Lavoro: Ocse, per la crisi Covid-19 in Italia disoccupazione al 12,4% a fine 2020. Quasi 1,5 milioni di posti a rischio

“L’Italia è stato uno dei Paesi Ocse più colpiti dalle ricadute economiche del Covid-19: se si considera sia il margine estensivo (meno occupati) che quello intensivo (meno ore tra chi è rimasto al lavoro), l’impatto della crisi Covid-19 sull’Italia è stato tra i più forti nei Paesi Ocse per i quali sono disponibili dati con un calo del totale delle ore lavorate del 28% nei primi tre mesi della crisi”. È quanto emerge dall’Employment Outlook 2020 dell’Ocse.

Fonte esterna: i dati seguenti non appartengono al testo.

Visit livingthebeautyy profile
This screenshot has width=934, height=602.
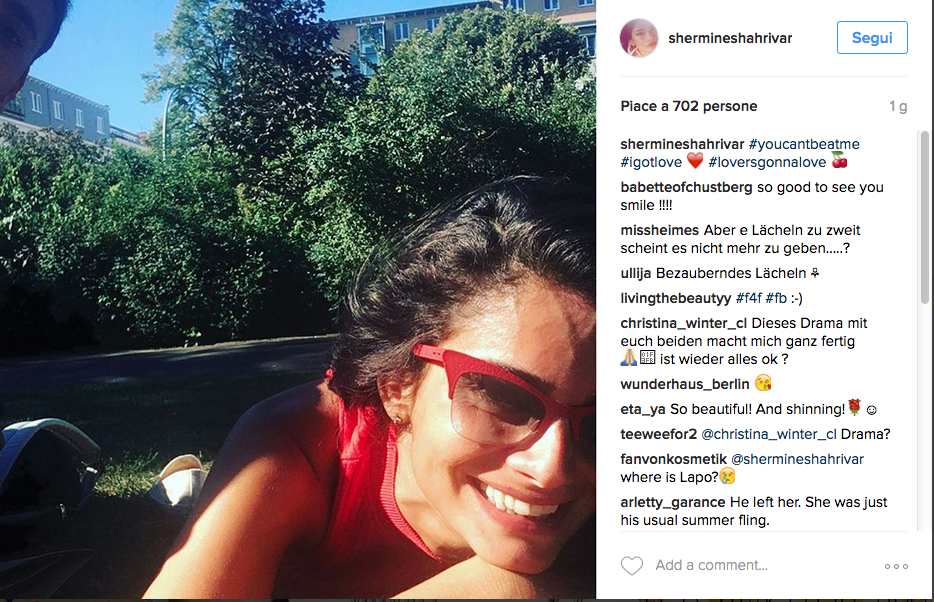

Secondo previsioni dell’organizzazione con sede a Parigi, “per l’Italia, la disoccupazione, che a febbraio 2020 era ancora ben al di sopra del livello pre-crisi 2008, dovrebbe raggiungere il 12,4% a fine 2020, cancellando quattro anni di lenti miglioramenti. Se la pandemia sarà tenuta sotto controllo, la disoccupazione dovrebbe, poi, scendere gradualmente all’11% entro la fine del 2021, comunque ben al di sopra del livello pre-crisi”. “In caso di una seconda ondata pandemica a ottobre/novembre, la disoccupazione – prosegue il documento – aumenterebbe ulteriormente, con il rischio concreto di restare strutturalmente a livelli elevati nel medio e lungo periodo. In questo scenario, il tasso di disoccupazione in Italia sarebbe ancora all’11,5% alla fine del 2021, vicino al picco registrato durante la crisi del 2008 e due punti percentuali più elevato rispetto a quello di fine 2019”.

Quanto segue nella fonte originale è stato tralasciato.